Exterior photo of the AlloSphere

Visualizing, hearing and exploring complex multi-dimensional data provides insight that is essential for progress in a number of critical areas of science and engineering, where the amount and complexity of the data overwhelm traditional computing environments. The need for richer and more compelling visualizations continues to receive attention as a US national science priority.

The AlloSphere is a unique scientific instrument that is a culmination of 26 years of Professor JoAnn Kuchera-Morin's creativity and research efforts in media systems and studio design. She approached the design of the AlloSphere in much the same way that she composes a piece of music.
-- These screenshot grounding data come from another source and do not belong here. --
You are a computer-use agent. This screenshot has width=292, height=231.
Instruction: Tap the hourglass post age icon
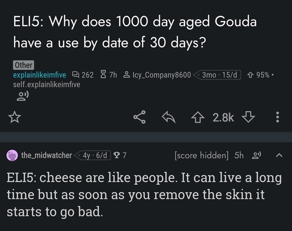click(x=103, y=75)
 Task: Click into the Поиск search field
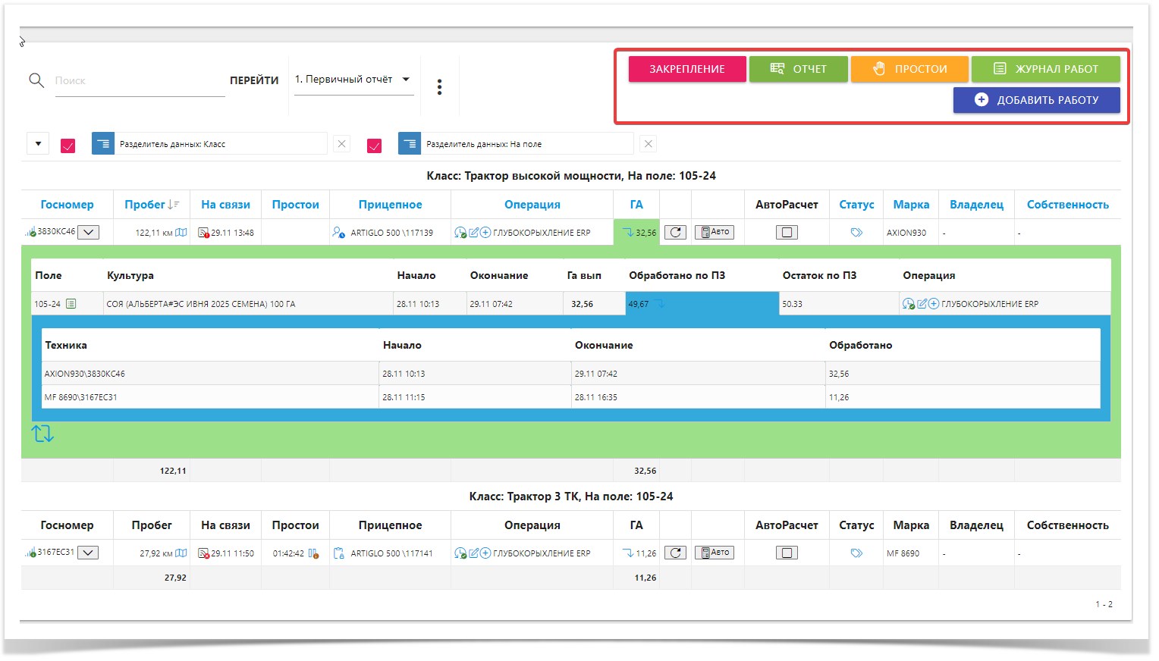click(140, 80)
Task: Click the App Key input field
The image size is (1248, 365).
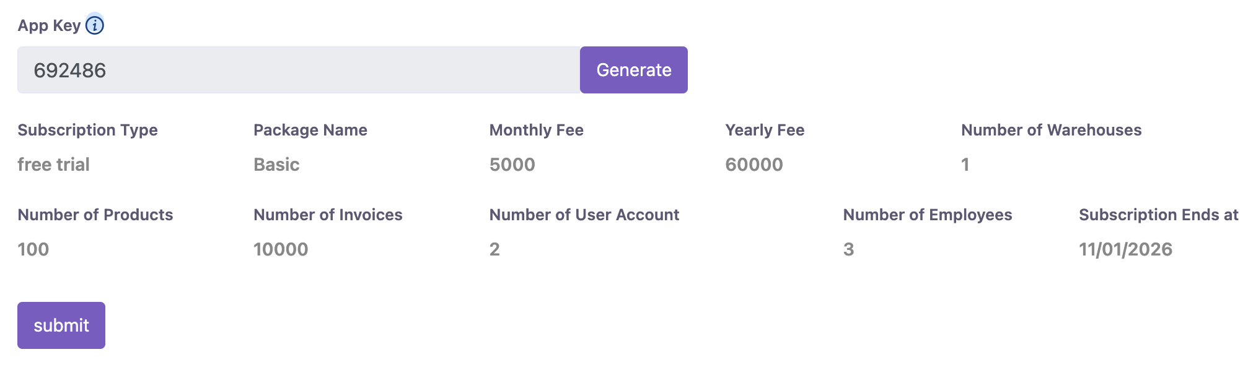Action: coord(298,70)
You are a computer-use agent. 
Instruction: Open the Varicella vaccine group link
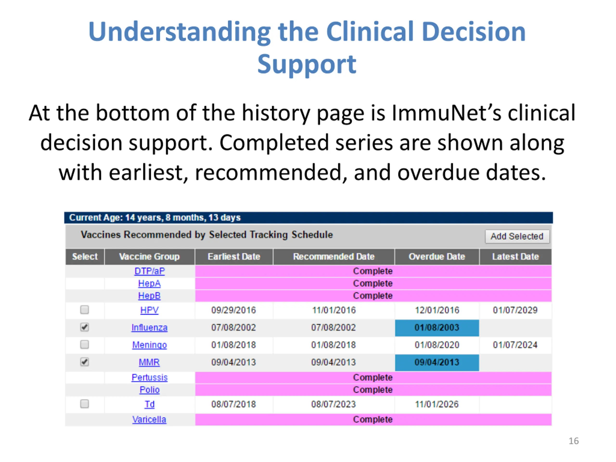point(150,419)
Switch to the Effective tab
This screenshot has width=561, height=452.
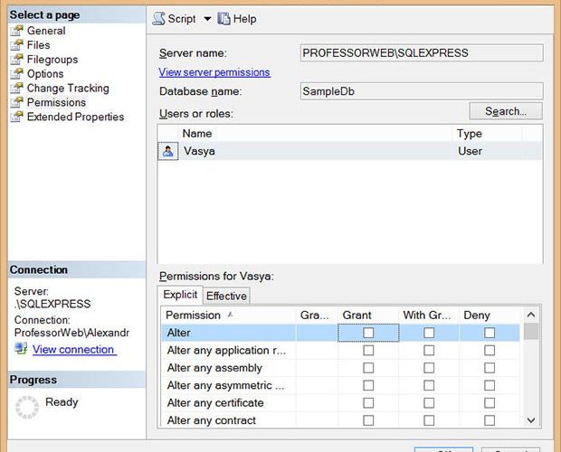pos(226,296)
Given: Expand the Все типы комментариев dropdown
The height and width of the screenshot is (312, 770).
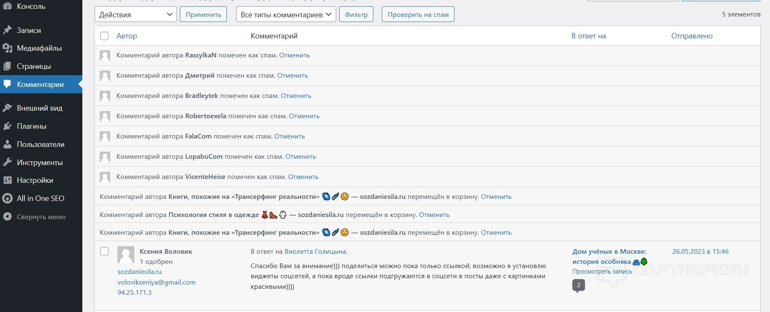Looking at the screenshot, I should click(x=286, y=14).
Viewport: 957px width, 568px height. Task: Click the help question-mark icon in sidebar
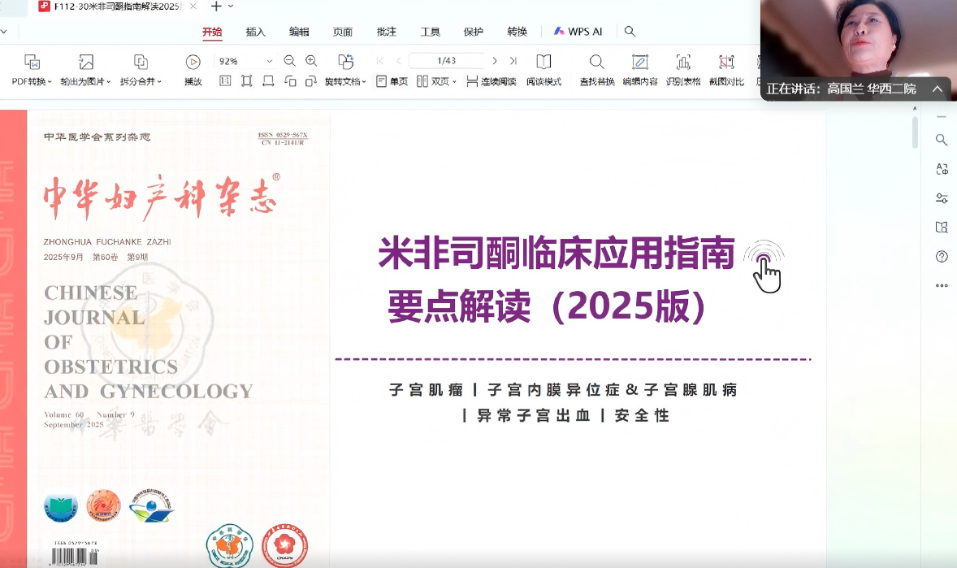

Professor JoAnn Kuchera-Morin worked with renowned architect Robert Venturi from 2001-2003 to plan the AlloSphere's location within the new 62,000 square foot California NanoSystems Institute building (Elings Hall) at the University of California, Santa Barbara. McKay, Conant Hoover, Inc. served as the acoustical consultant firm, while Auerbach and Associates were involved in the visual consulting process. During the extensive meetings with the architects and design consultants the construction plans for the instrument underwent many changes as nothing like this facility had ever been built before. The original AlloSphere design proved not to be implementable. It took two years of research with the architects and visualization experts to understand that they could not defeat the 180 degree horizon issue and project from the back of the sphere. This realization turned out to be fortuitous in that the new AlloSphere design was truly revolutionary and provided the means for more complex and much more varied research uses.

The AlloSphere was physically completed in February of 2007. The AlloSphere is situated at one corner of the CNSI building, surrounded by a suite of machine rooms and staging areas for media researchers.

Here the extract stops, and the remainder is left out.